The conclave had other ideas, of course. So Joseph Ratzinger will indeed spend his eightieth birthday in Rome, as Pope Benedict XVI.
When he stepped out onto the loggia of St. Peter’s on April 19, 2005, to meet and bless “the city and the world” according to the ancient tradition, I couldn’t help feeling sorry for the new pontiff, with whom I had been in conversation since 1988 and for whom I felt gratitude, affection, and respect: one doesn’t wish impossible jobs on those one admires. But somebody has to do the impossible job of the papacy, and, on further reflection, I felt rather happy for Joseph Ratzinger, the man. His election as pope had, I thought, freed him to be himself. No longer would he stand in the giant shadow of John Paul the Great; no longer would he be confined to a disciplinary role. The world could now see, unfiltered, the man whom I had come to know over seventeen years: a Christian gentleman of remarkable intelligence, genuine modesty, spiritual depth — and good humor.
Some of that does, indeed, seem to have happened. While too much of the world media still has its Ratzingerian default positions set on “enforcer,” a lot of people have discovered that Joseph Ratzinger is a master catechist, able to distill the most difficult points of Christian doctrine into language and imagery that can be grasped by anyone. That, I am convinced, is why the crowds at Pope Benedict’s general audiences continue to be the largest in history: tired of the soul-withering allures of secularism and the thin gruel of “spirituality,” people are coming to be fed solid food, food for the journey, food that nourishes mind and spirit.

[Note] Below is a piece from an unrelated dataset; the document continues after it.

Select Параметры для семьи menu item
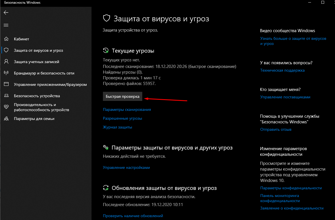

Thoughtful observers have also figured out that Joseph Ratzinger, by reason of his personal gifts and his office, can do what no president, prime minister, king, queen, chancellor, mullah, or secretary-general can do: put the really urgent questions on the global agenda in a way that can’t be ignored. While I wish that some of my journalistic friends would honor the Pope’s eightieth birthday by repeating, a few thousand times, “The Pope did not make a gaffe at Regensburg,” others have already figured that out: the September 2006 Regensburg Lecture put two grave problems on the world agenda — the danger of irrational faith, and the danger of a loss of faith in reason — in a way that no other world figure could have managed. If the later twenty-first century finds a way to engage genuine interreligious dialogue through a rediscovery of the arts of reason, the seeds for that flowering will be seen to have been planted in Regensburg.
Prior to his election as pope, Joseph Ratzinger worried that he was not a man of “governance, ”and the effects of his governance on the Church remain to be seen. That he has established himself as a master teacher for the world, as he enters his ninth decade, no one can now doubt.